• **RAW DATA**
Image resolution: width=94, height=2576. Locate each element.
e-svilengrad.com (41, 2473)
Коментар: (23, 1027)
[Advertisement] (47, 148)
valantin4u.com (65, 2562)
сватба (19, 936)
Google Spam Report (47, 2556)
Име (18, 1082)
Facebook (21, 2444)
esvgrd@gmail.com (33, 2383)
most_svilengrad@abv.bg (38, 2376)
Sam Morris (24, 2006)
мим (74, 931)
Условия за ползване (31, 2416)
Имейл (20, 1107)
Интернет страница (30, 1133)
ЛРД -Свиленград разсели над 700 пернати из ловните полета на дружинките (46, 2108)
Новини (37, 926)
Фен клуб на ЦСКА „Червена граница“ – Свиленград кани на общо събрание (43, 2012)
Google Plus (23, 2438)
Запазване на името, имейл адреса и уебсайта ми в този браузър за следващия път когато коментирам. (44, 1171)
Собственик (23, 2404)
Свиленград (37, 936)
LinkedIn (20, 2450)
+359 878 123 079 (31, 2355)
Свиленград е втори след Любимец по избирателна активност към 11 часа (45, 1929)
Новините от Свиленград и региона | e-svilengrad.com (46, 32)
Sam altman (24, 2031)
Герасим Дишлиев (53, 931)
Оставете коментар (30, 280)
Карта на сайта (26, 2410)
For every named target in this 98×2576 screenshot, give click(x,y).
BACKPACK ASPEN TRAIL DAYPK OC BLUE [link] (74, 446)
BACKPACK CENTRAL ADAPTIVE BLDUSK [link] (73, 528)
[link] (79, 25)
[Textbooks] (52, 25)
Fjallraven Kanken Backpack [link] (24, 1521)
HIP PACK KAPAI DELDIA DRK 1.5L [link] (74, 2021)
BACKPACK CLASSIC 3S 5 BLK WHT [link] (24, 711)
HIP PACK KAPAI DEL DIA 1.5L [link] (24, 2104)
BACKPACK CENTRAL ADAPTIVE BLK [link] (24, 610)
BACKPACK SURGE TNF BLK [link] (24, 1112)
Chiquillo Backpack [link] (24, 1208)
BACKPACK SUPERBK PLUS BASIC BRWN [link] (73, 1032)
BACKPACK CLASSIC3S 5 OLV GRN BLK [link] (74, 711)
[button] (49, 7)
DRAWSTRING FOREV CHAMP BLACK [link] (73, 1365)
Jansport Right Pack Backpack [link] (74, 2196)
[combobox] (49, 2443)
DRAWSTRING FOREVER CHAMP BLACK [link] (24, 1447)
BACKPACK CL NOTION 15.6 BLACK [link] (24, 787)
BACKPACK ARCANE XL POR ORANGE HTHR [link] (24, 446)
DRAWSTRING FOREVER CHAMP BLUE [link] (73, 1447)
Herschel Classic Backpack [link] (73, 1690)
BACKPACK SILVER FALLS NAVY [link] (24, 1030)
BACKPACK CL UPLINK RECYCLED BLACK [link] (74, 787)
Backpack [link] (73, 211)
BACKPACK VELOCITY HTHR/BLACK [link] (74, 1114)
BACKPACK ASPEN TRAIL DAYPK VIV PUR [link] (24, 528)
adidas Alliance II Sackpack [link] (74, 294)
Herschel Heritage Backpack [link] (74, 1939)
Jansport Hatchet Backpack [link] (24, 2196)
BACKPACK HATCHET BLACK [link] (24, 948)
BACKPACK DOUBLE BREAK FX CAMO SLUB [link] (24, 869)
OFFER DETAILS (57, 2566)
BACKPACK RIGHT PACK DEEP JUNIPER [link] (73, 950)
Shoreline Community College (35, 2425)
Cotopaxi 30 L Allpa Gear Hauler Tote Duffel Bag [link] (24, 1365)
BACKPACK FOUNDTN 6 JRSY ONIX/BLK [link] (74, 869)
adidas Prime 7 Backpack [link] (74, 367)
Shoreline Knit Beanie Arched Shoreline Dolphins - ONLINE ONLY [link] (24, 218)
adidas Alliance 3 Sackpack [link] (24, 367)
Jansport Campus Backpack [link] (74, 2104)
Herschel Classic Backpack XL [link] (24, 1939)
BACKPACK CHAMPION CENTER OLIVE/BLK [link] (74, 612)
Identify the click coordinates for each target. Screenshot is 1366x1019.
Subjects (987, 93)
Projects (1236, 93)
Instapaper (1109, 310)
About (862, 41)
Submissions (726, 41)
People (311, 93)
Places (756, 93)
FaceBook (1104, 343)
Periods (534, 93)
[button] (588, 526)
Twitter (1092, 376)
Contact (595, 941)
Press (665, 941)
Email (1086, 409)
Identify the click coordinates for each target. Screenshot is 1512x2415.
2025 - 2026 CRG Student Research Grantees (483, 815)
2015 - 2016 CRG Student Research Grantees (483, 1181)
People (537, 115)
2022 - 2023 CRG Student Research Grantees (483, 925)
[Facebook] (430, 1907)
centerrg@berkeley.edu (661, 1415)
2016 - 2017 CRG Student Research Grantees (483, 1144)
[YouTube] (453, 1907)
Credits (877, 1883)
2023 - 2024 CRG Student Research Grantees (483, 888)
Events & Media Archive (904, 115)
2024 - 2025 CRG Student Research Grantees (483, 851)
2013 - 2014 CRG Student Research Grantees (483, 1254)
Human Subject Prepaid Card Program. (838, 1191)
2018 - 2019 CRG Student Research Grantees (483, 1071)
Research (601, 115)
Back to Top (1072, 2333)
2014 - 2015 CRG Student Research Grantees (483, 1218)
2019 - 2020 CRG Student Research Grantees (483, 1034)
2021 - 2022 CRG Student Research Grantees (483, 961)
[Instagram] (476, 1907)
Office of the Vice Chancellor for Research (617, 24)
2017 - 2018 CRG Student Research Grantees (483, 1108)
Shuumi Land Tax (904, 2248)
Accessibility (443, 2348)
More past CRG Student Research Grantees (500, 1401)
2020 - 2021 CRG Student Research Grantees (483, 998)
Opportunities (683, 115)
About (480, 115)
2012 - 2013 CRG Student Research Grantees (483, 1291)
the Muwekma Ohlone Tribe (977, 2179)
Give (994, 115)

• **EXERCISE REQUIREMENTS**
After locating the line with "Google Plus (23, 2438)" in the material above, return it and each line after it exactly, ending at the line with "Карта на сайта (26, 2410)".

• **REPLY**
Google Plus (23, 2438)
Запазване на името, имейл адреса и уебсайта ми в този браузър за следващия път когато коментирам. (44, 1171)
Собственик (23, 2404)
Свиленград (37, 936)
LinkedIn (20, 2450)
+359 878 123 079 (31, 2355)
Свиленград е втори след Любимец по избирателна активност към 11 часа (45, 1929)
Новините от Свиленград и региона | e-svilengrad.com (46, 32)
Sam altman (24, 2031)
Герасим Дишлиев (53, 931)
Оставете коментар (30, 280)
Карта на сайта (26, 2410)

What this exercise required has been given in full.